The nation of 38 million, whose electricity comes mostly from the heavily polluting fossil fuel, has been draining profitable power producers since 2015 to help shore up loss-making miners. Earlier this year, the country’s three utilities agreed to pour 1.5 billion zloty (Dh1.37 billion, $386 million) into Polska Grupa Gornicza, the European Union’s biggest coal producer, with assurances that more cash injections won’t be required. That helped the company avoid bankruptcy and the cabinet to keep election promises not to close mines.

“Everyone knows that the issue will re-emerge in the next 12 months,” said Michal Herman, the head of PG Silesia SP. z o.o. “Again, the source of investment will have to be the power companies, only this time they will need to be more selective, but that’s good. That means that the best mines will survive and the least efficient ones will be closed.”

Coal companies worldwide have endured the worst downturn in decades as a result of stringent environmental rules and a supply glut that sent prices plunging to a multi-year low while pushing some of them, including Czech miner New World Resources Plc, to the brink of bankruptcy.

The Polish government, a vocal defender of coal in the EU, should help the entire industry, for example by lowering the fees and taxes, PG Silesia CEO Herman said in a phone interview. “Everyone is fighting for survival and we are all focusing on what will happen in the next three months and not three years.”

New coal-fired plants

The recent uptick in coal prices may not be enough to save Poland’s worst-performing mines as it will impact their long-term contracts in 2018 at the earliest, a respite that is needed now, according to Herman. He predicts that state-run mines have only one year to “improve themselves.” At least half of them will make it and coal output needs to slide as new coal-fired plants will consume less fuel.

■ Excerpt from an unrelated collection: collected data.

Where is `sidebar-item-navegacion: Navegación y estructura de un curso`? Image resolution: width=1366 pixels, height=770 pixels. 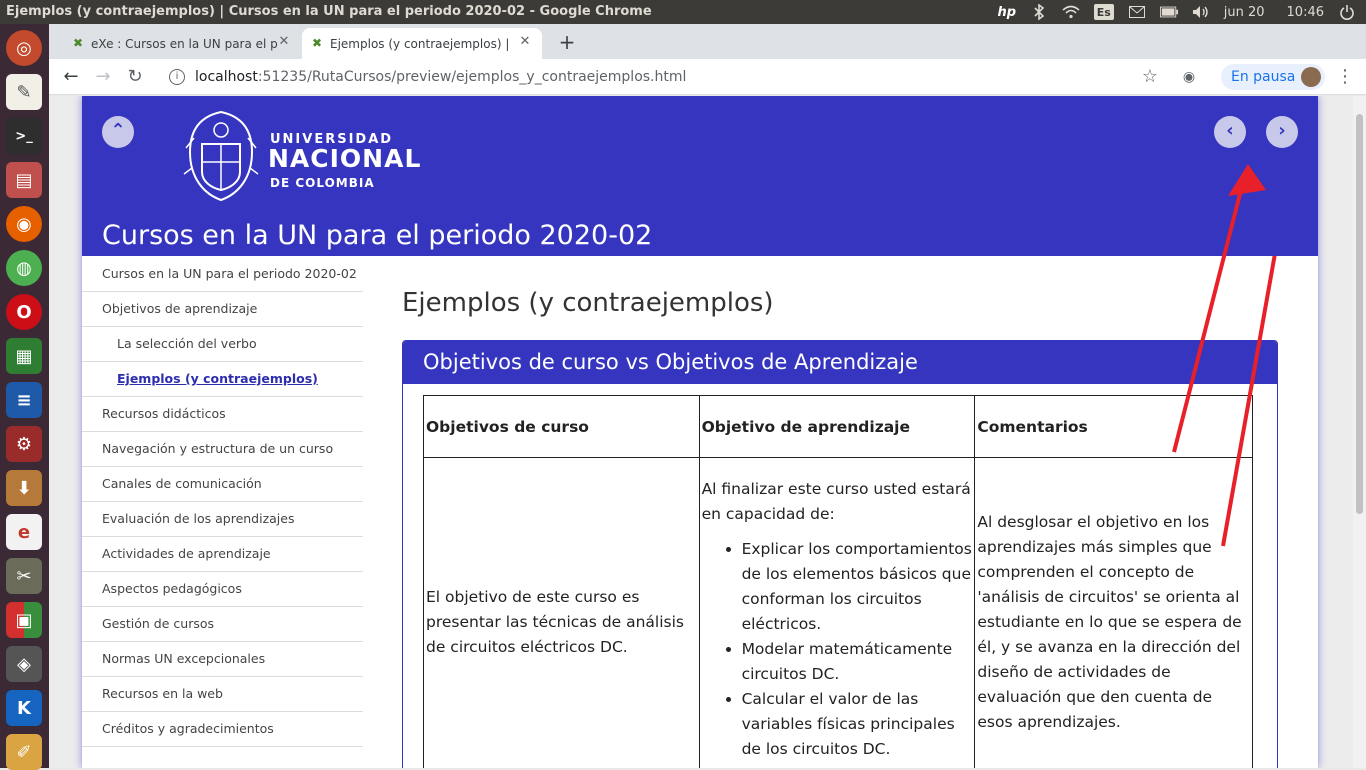
sidebar-item-navegacion: Navegación y estructura de un curso is located at coordinates (222, 450).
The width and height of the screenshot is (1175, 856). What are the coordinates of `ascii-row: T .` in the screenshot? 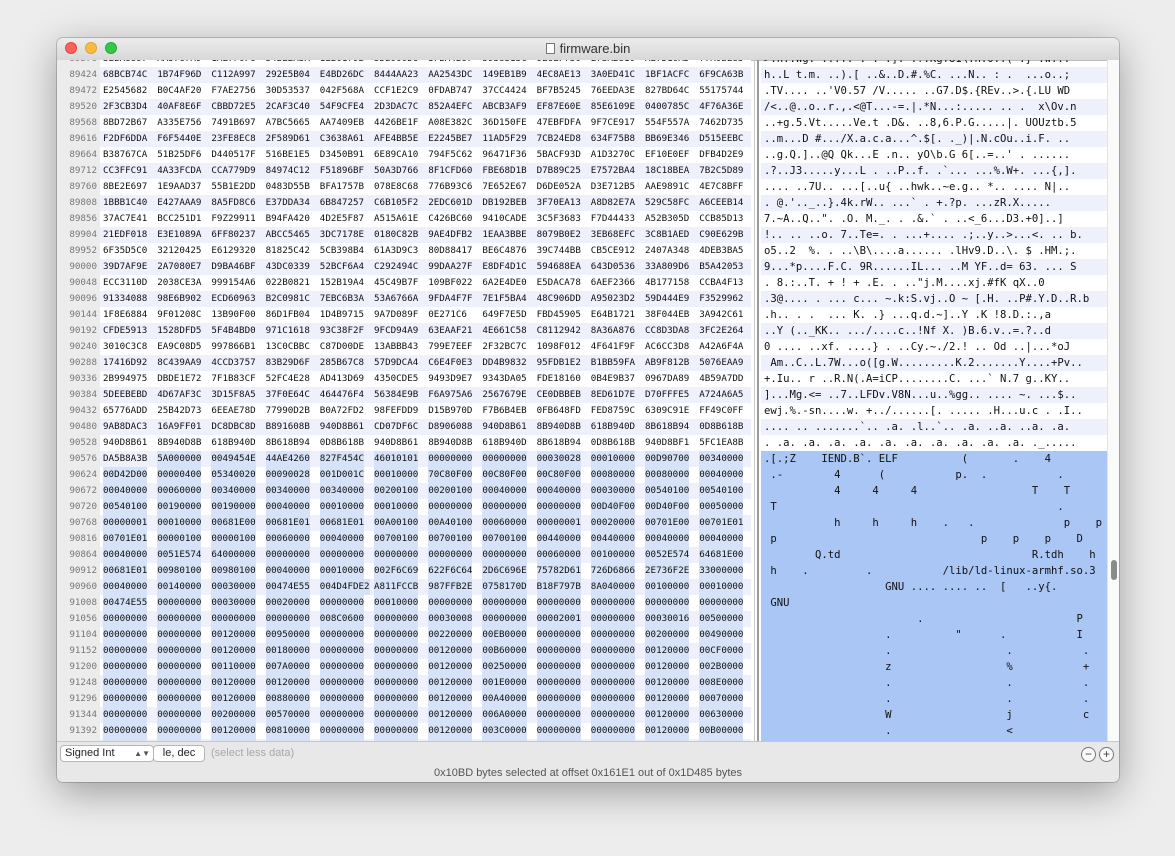 It's located at (934, 507).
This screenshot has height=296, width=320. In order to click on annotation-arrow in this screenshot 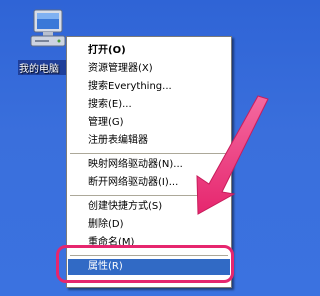, I will do `click(232, 155)`.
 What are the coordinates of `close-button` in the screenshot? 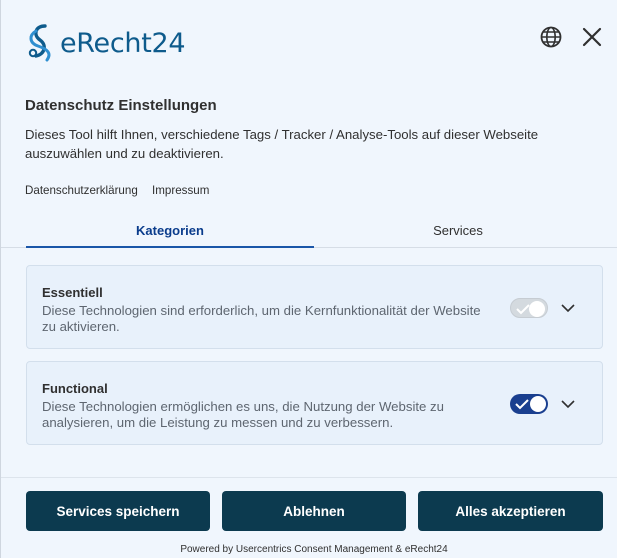 It's located at (592, 37).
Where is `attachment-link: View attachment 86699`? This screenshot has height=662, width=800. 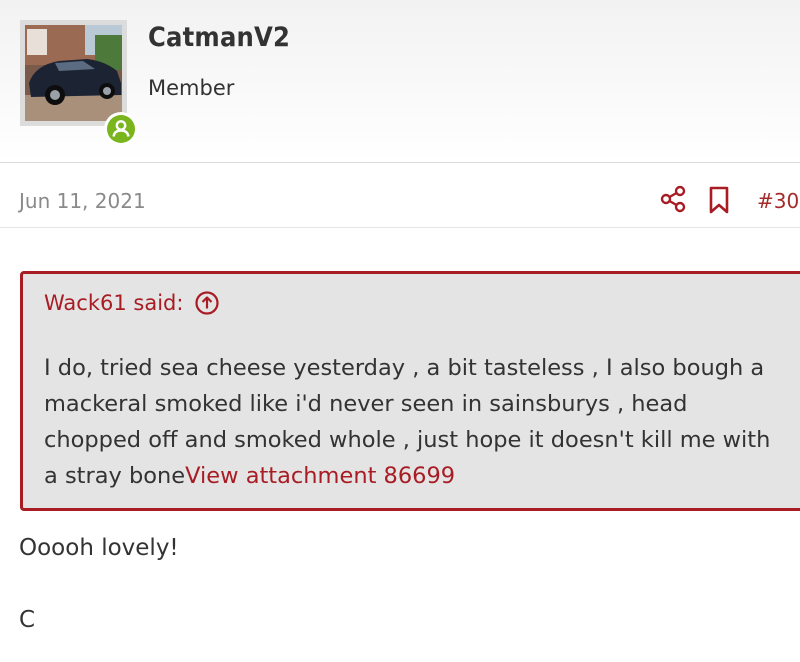
attachment-link: View attachment 86699 is located at coordinates (320, 476).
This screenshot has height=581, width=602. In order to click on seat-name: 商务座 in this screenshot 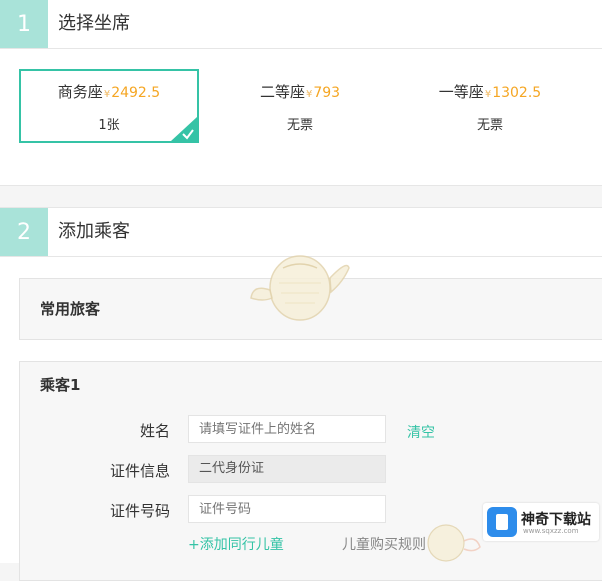, I will do `click(80, 92)`.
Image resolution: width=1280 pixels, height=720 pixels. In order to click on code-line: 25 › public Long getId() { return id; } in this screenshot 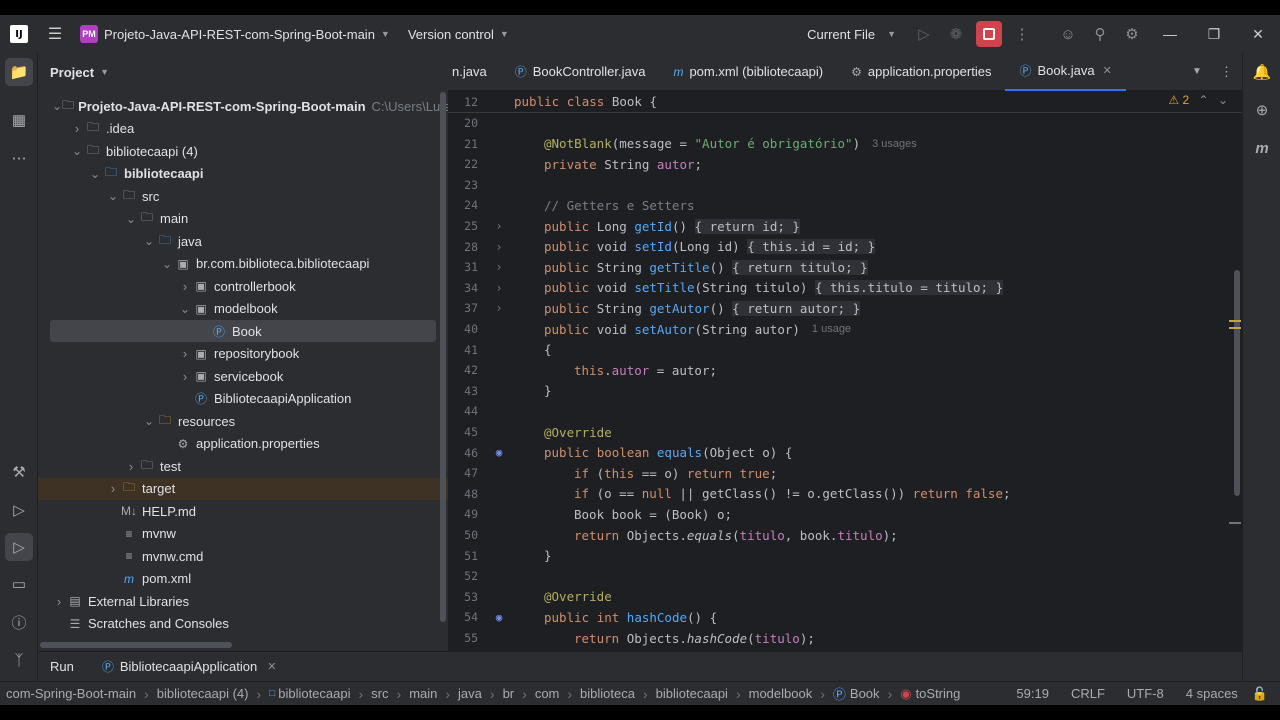, I will do `click(845, 226)`.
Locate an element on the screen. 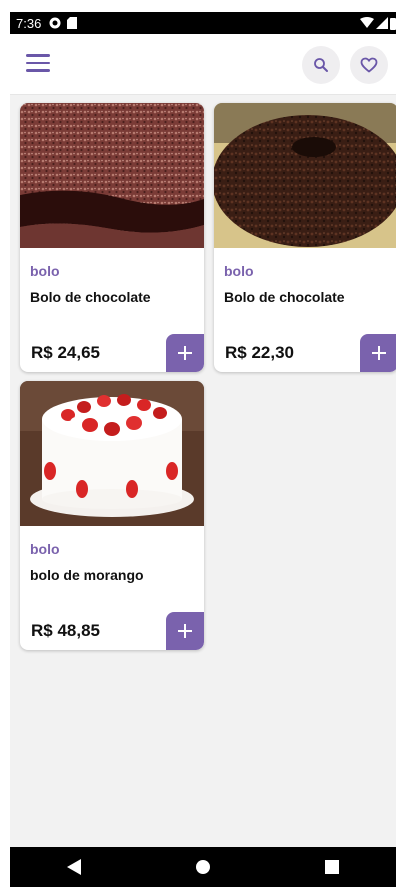  status-bar: 7:36 is located at coordinates (203, 23).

“Eventually the market will find its balance and I don’t believe miracles will happen,” he said. Herman and Krzysztof Mejer, the deputy mayor of coal town Ruda Slaska, which is home to three of PGG’s 11 mines, see the only rescue for the troubled industry in higher coal prices and taking an axe to costs that are crippling their competitiveness.

Coal puzzle

“It’s about cutting production costs,” Mejer said in an interview. “It will also depend on global prices of the fuel. If they go up, there’s a chance to stabilise the industry. But if the government is complacent about reducing PGG’s debt, the problem will return in three to four years.”

Ruda Slaska, lying at the heart of Silesia region, isn’t afraid of the shift that’s inevitably coming to the mining industry even as PGG’s three mines will merge into one as soon as next year raising the spectre of a decline in the coal output, according to Mejer.

“The mining has been here for more than 200 years and we’ve been through many shake-ups and we’ve seen many mines being closed,” he said. “We’ll survive, it’s just a matter of putting all the pieces of the puzzle in order.”